His research was prodigious and monumental. He published around 170 professional papers. Under “Research Interests,” his vita listed fifteen distinct fields that engaged his attention. He was involved in everything from blood flow in the human body (leading to dialysis) to the liquefaction and transport of natural gas. He was directly responsible for radical changes in several industries. In 1963, he was the youngest person to be named an OU George Lynn Cross Research Professor. One dean under whom he worked wrote, “He is the most effective, the most versatile, and the most productive engineer that I have ever known.” Another dean called him, “one of the most distinguished faculty members ever to be associated with the University of Oklahoma.”
At OU, Sliepcevich directed 52 Ph.D.s. He consulted with a multitude of private, state, and federal projects, and earned around $4 million in grants. He took over (besides his many other duties) the General Engineering program and was its chair.

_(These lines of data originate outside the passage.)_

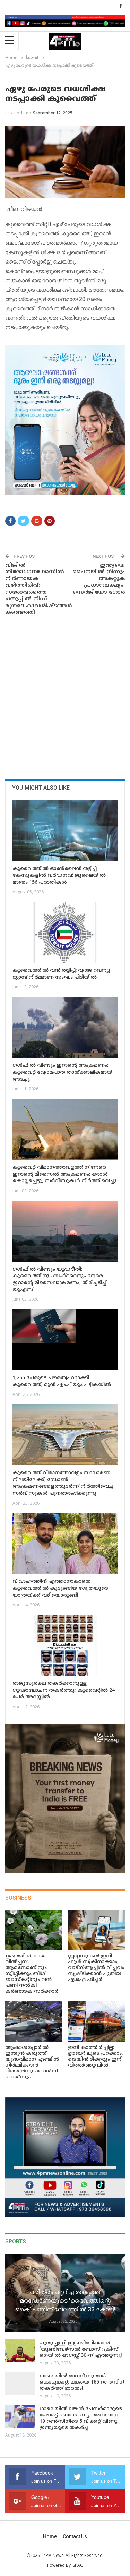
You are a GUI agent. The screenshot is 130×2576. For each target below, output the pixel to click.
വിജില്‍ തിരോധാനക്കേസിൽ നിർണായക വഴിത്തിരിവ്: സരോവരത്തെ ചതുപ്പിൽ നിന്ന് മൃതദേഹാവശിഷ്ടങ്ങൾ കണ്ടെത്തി (32, 589)
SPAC (78, 2565)
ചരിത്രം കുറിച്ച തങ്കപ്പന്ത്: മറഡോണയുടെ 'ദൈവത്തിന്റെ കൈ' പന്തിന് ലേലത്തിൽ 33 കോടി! (65, 2300)
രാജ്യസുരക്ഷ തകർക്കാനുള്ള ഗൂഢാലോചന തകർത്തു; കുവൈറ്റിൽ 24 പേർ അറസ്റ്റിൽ (63, 1690)
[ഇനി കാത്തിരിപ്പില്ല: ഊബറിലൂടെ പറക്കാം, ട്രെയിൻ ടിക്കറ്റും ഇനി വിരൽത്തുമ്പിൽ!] (96, 2021)
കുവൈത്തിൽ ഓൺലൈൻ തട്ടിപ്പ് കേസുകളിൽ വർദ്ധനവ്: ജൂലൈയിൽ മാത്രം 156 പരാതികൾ (59, 875)
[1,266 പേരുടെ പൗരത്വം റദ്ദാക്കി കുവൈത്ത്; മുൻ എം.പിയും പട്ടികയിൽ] (65, 1339)
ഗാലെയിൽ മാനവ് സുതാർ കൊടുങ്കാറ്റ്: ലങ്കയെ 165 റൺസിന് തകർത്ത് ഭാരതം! (82, 2382)
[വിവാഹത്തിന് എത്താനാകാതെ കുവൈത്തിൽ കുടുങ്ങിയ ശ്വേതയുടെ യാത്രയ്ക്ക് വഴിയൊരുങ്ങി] (65, 1543)
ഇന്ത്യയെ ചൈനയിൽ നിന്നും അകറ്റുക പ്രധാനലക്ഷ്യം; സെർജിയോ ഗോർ (98, 579)
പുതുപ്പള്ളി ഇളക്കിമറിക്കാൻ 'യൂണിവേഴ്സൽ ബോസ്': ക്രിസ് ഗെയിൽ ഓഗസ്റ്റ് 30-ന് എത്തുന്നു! (81, 2349)
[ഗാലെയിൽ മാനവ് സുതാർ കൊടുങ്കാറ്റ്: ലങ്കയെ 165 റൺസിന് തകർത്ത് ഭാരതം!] (20, 2383)
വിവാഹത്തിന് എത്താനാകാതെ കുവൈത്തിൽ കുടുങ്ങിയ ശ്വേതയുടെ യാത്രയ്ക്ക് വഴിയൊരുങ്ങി (60, 1588)
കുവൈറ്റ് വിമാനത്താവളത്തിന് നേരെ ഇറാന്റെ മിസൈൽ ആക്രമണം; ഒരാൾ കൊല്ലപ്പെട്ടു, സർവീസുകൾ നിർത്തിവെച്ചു (64, 1174)
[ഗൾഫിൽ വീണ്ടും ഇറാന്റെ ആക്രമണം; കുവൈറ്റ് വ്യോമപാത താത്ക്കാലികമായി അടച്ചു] (65, 1027)
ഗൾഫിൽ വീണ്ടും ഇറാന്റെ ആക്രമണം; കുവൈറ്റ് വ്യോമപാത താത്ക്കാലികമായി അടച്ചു (62, 1072)
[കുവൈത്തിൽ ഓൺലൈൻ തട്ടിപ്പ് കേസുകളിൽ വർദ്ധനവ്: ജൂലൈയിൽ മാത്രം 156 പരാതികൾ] (65, 830)
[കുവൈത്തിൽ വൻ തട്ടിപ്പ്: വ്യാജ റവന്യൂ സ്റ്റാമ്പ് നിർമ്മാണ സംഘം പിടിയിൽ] (65, 932)
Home (50, 2536)
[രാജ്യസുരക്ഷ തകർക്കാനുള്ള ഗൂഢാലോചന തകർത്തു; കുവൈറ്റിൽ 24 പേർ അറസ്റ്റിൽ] (65, 1645)
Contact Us (75, 2536)
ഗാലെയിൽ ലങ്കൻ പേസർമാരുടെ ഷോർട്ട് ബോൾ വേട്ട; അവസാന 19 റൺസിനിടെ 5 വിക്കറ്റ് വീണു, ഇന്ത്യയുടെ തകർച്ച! (81, 2418)
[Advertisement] (65, 701)
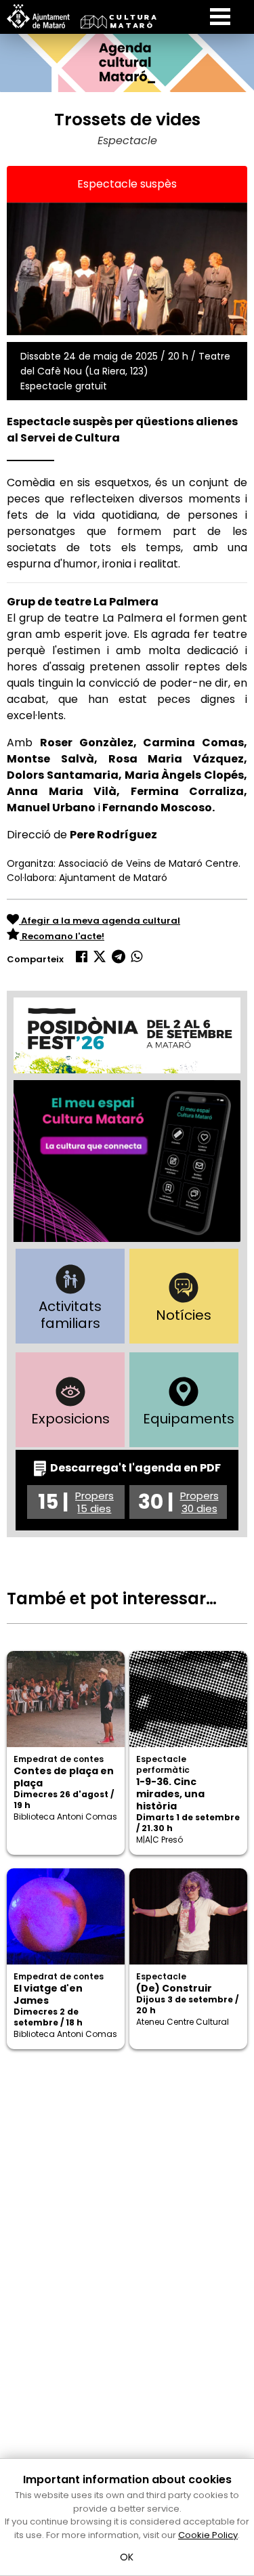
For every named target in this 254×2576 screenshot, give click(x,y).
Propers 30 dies (199, 1502)
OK (127, 2557)
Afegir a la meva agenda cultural (99, 920)
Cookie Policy (208, 2535)
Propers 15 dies (94, 1502)
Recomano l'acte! (62, 936)
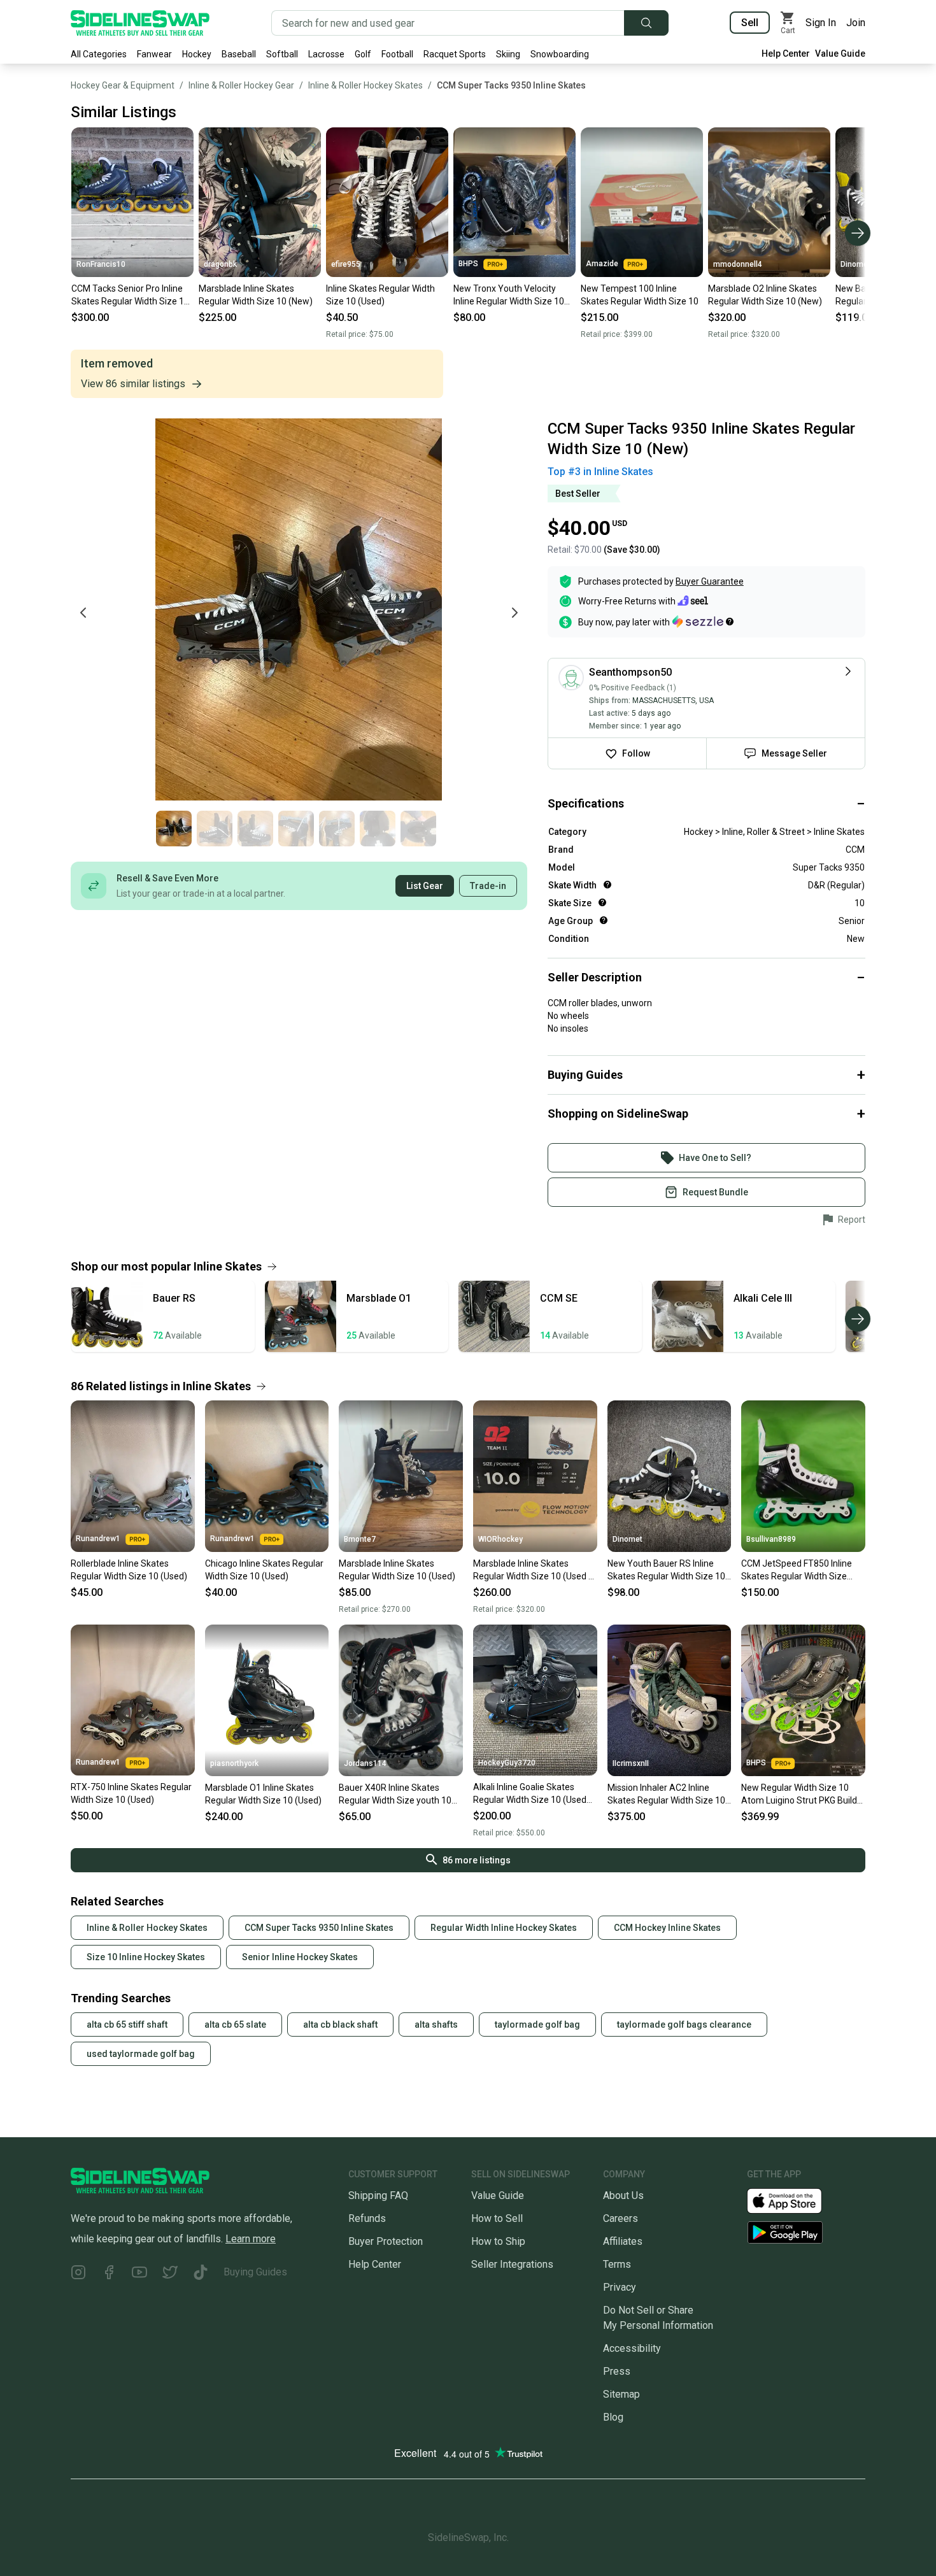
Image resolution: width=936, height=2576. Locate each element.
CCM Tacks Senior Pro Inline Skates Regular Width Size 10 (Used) (130, 295)
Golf (363, 54)
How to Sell (497, 2218)
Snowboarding (559, 54)
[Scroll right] (857, 233)
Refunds (367, 2218)
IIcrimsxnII (631, 1763)
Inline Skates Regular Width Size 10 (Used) (380, 294)
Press (616, 2371)
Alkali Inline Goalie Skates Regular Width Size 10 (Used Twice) (529, 1794)
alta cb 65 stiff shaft (127, 2024)
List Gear (424, 886)
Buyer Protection (385, 2241)
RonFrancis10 (100, 264)
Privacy (619, 2287)
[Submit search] (646, 23)
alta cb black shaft (340, 2024)
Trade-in (488, 886)
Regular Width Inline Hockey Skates (503, 1928)
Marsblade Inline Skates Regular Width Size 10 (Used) (397, 1569)
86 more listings (477, 1860)
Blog (613, 2417)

There is no space here to describe (or even list) the University, state and national awards that were showered upon him. His 2009 obituary lists no fewer than fourteen prestigious recognitions of his work. His dean remarked, “you collect honors like flypaper collects flies.”
Over the years, many individuals have contributed to the current high reputation of the College of Engineering. But it would be hard to name anyone who had contributed more than Cedomir Sliepcevich.
David W. Levy is Professor Emeritus of the OU History Department and has written two books on OU history.